The eBPF environment is quite specialised and deliberately limited, for example:
- code can compile to a limited maximum number of instructions,
- code cannot infinitely loop,
- code cannot arbitrarily access memory.
These limitations, and more besides, are enforced by the verifier, which checks code when it is loaded into the kernel.
This effectively adds another stage to the developmnent process: it's not unusual to compile what you think should be a working program only to have the verifier throw it out because you've accidentally violated one of its constraints.
In some cases you'll end up changing how you write code specifically to keep the verifier happy; or even having to rework designs because what you initially planned to do isn't actually possible within the constraints of the verifier.
The best practice is to work in small steps, keep code very simple initially, and be prepared to prototype different approaches in order to find a workable solution.
Context is everything
The input argument(s) to your eBPF program, and the in-kernel helpers it can access, are determined by where in the kernel it is running.
That is, if you write an XDP eBPF program, it will have access to different information and helpers than, for example, a socket operations eBPF program.
The reasons for this are fairly obvious of course: a program running at the lowest level of the network stack will necessarily run in a different context to one running as a part of the sockets API.
Still, it can make exploring the helper API difficult. Pay special attention to what helpers are accessible from what context (the bpf-helpers(7) manpage points you in the right direction) in order to keep tabs on what you program can call.
What's in a name?
Part of the magic of the eBPF build process is leaning heavily on ELF sections in order to give meaning to different parts of the program.
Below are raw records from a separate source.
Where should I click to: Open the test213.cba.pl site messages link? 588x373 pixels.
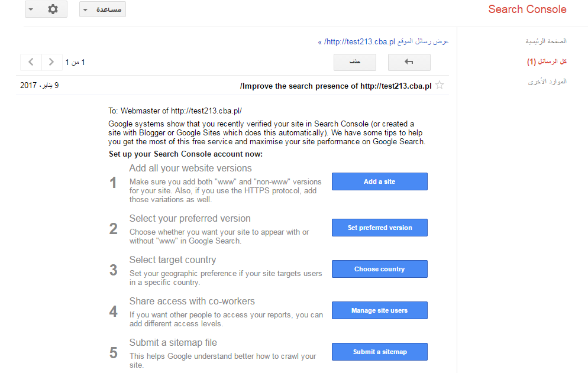click(x=383, y=41)
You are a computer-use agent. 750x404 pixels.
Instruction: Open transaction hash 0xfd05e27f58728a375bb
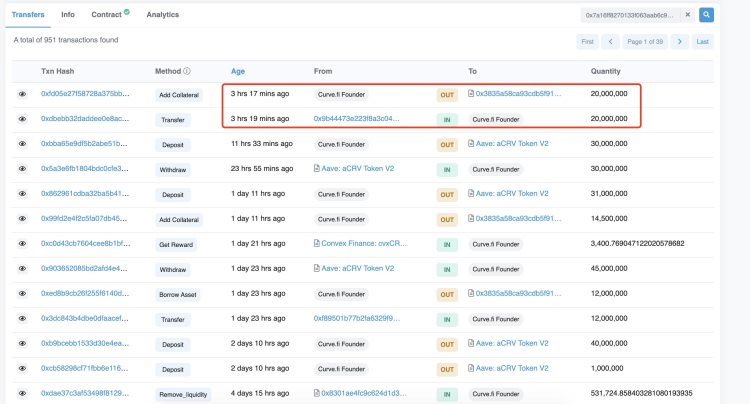pos(84,94)
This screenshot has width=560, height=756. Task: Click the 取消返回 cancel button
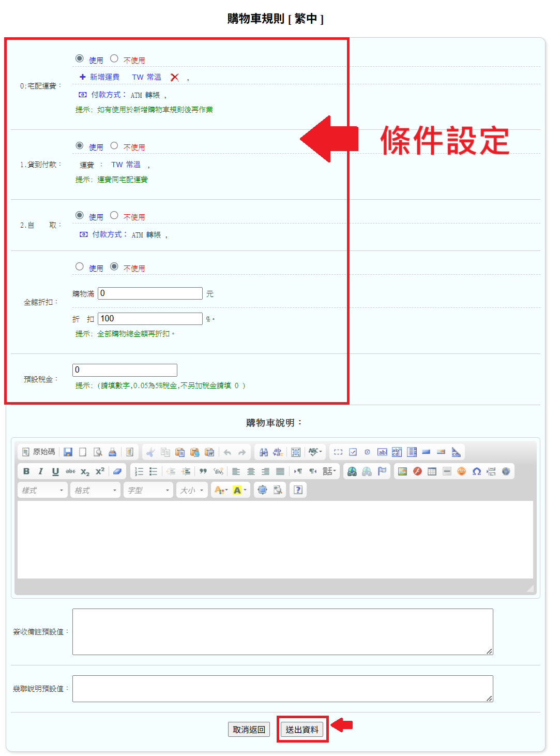(x=249, y=730)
Some section names are arbitrary: for example, in our eBPF demo program we used the section names cls_act/encap and cls_act/decap. You might imagine that the traffic control tooling demanded the cls_act prefix for clsact queue discipline eBPF programs, but that's not the case. When loading the eBPF program using tc(8), you can name the ELF section to be loaded, and there are no requirements on the section name.
Other section names are more prescriptive. For example, the .maps section name is used for eBPF maps, which is understood and expected by various eBPF components such as libbpf.
As a general rule, be aware that section names may be important.
If in doubt, following section naming conventions used in the Linux kernel source tree under tools/testing/selftests/bpf is a reasonable approach to avoid trouble.
Helper limitations
Our demo application's primary job is modifying network packets, either to add or remove headers.
It sounds as though it should be simple, but we found ourselves needing to do a lot of reading around and experiementing to determine which helper APIs could be used.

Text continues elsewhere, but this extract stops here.